London, UK (BBN)-Nearly 60 percent of seabird species like penguins, gulls and albatrosses have plastic in their gut and by 2050 this may rise to 99 percent, a new study says.
The scientists estimate that 90 per cent of all seabirds alive today have eaten plastic of some kind, reports The Times of India.
This includes bags, bottle caps, and plastic fibres from synthetic clothes, which have washed out into the ocean from urban rivers, sewers and waste deposits.
Birds mistake the brightly colored items for food, or swallow them by accident, and this causes gut impaction, weight loss and sometimes even death.
The research team drawn from the Central Scientific and Industrial Research Organisation (CSIRO) of Australia, and Imperial College London, have published their study today in the journal PNAS.
Based on analysis of published studies since the early 1960s, the researchers found that plastic is increasingly common in seabird's stomachs.
In 1960, plastic was found in the stomach of less than 5 per cent of individual seabirds, rising to 80 per cent by 2010.
"For the first time, we have a global prediction of how wide-reaching plastic impacts may be on marine species - and the results are striking," senior research scientist at CSIRO Oceans and Atmosphere Chris Wilcox said.
"We predict, using historical observations, that 90 per cent of individual seabirds have eaten plastic. This is a huge amount and really points to the ubiquity of plastic pollution."
Dr Denise Hardesty from CSIRO Oceans and Atmosphere said seabirds were excellent indicators of ecosystem health.
"Finding such widespread estimates of plastic in seabirds is borne out by some of the fieldwork we've carried out where I've found nearly 200 pieces of plastic in a single seabird," Dr Hardesty said.
The researchers found plastics will have the greatest impact on wildlife where they gather in the Southern Ocean, in a band around the southern edges of Australia, South Africa and South America.
Dr van Sebille, from the Grantham Institute at Imperial College London, said the plastics had the most devastating impact in the areas where there was the greatest diversity of species.
“We are very concerned about species such as penguins and giant albatrosses, which live in these areas," Erik van Sebille said.
"While the infamous garbage patches in the middle of the oceans have strikingly high densities of plastic, very few animals live here." Dr Hardesty said there was still the opportunity to change the impact plastic had on seabirds.

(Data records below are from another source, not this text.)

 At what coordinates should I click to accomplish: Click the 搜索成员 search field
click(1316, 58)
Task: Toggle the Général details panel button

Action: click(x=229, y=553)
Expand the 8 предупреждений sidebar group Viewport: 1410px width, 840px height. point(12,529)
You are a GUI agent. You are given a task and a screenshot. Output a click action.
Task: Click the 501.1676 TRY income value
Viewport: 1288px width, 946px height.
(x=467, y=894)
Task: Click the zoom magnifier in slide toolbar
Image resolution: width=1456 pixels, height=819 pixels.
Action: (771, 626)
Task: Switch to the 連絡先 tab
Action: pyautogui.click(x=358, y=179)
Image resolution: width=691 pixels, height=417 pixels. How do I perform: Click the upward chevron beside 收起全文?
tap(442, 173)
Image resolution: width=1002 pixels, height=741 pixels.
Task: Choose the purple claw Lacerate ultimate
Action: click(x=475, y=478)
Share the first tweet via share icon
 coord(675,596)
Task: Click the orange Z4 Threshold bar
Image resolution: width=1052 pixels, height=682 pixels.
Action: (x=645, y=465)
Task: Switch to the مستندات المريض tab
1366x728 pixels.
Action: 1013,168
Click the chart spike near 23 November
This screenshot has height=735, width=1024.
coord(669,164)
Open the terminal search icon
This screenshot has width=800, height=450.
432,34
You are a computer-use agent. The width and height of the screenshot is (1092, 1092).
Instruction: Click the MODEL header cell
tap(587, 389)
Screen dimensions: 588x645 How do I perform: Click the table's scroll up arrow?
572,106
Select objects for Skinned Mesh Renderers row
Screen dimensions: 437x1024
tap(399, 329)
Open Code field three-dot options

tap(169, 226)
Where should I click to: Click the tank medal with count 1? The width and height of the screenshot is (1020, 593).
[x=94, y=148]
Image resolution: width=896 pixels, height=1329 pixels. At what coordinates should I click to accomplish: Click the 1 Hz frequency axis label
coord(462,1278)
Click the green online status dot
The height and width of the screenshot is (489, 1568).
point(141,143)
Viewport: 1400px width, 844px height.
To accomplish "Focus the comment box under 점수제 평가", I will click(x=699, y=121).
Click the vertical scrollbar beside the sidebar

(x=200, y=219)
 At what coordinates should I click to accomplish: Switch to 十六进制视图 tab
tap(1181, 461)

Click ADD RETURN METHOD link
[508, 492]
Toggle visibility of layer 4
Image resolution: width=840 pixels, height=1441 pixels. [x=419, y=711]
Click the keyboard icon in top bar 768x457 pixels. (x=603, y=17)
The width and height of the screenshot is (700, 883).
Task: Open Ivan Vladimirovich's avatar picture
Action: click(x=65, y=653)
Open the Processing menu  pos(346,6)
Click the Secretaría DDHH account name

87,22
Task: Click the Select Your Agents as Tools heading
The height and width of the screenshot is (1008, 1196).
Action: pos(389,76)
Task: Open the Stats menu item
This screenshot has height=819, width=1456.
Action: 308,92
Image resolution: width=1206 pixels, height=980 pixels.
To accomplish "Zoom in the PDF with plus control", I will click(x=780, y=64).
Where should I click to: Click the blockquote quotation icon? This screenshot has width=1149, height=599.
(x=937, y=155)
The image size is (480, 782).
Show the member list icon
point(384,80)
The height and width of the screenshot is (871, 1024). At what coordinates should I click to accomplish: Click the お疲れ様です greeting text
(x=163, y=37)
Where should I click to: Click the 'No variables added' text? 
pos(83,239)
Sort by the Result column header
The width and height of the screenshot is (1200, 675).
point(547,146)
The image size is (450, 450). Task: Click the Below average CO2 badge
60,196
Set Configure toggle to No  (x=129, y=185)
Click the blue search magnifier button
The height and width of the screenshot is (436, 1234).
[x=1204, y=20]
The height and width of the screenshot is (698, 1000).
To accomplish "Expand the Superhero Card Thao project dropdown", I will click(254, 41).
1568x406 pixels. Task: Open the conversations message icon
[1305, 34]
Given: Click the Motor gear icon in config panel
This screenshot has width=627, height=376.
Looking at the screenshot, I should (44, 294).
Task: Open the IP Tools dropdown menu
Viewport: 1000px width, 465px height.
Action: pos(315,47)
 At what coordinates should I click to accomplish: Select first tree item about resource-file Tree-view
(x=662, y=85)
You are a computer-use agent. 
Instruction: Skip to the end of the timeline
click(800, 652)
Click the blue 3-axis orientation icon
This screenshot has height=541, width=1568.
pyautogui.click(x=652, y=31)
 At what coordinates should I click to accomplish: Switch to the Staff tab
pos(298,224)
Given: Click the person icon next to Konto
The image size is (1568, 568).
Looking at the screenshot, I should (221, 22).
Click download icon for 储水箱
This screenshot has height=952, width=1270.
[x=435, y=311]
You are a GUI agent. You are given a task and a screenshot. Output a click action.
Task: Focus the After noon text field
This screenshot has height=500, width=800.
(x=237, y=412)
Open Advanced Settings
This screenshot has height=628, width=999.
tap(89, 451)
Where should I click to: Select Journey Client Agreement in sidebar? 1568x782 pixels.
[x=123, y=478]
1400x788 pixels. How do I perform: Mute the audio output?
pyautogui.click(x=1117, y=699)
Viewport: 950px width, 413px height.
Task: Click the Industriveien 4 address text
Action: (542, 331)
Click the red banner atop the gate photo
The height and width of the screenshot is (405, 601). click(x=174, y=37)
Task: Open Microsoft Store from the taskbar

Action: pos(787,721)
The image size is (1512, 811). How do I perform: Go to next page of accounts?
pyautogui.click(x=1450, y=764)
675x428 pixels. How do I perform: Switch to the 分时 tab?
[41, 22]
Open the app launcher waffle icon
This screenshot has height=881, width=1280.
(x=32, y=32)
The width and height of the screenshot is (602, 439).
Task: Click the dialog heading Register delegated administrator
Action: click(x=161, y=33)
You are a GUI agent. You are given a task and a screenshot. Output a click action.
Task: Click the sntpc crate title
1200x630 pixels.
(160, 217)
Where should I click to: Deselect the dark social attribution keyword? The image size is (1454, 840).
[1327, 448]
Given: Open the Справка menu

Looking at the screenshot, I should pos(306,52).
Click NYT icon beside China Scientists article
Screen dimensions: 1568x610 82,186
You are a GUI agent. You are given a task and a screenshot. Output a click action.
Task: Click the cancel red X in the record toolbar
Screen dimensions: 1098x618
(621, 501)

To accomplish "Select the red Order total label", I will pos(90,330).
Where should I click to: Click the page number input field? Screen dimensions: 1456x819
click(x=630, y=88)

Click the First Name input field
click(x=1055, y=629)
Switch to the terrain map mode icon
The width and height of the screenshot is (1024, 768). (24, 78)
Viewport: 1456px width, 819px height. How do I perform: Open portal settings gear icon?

"Improving waste management can reduce the threat plastic is posing to marine wildlife," she said.
"Even simple measures can make a difference. Efforts to reduce plastics losses into the environment in Europe resulted in measureable changes in plastic in seabird stomachs with less than a decade, which suggests that improvements in basic waste management can reduce plastic in the environment in a really short time."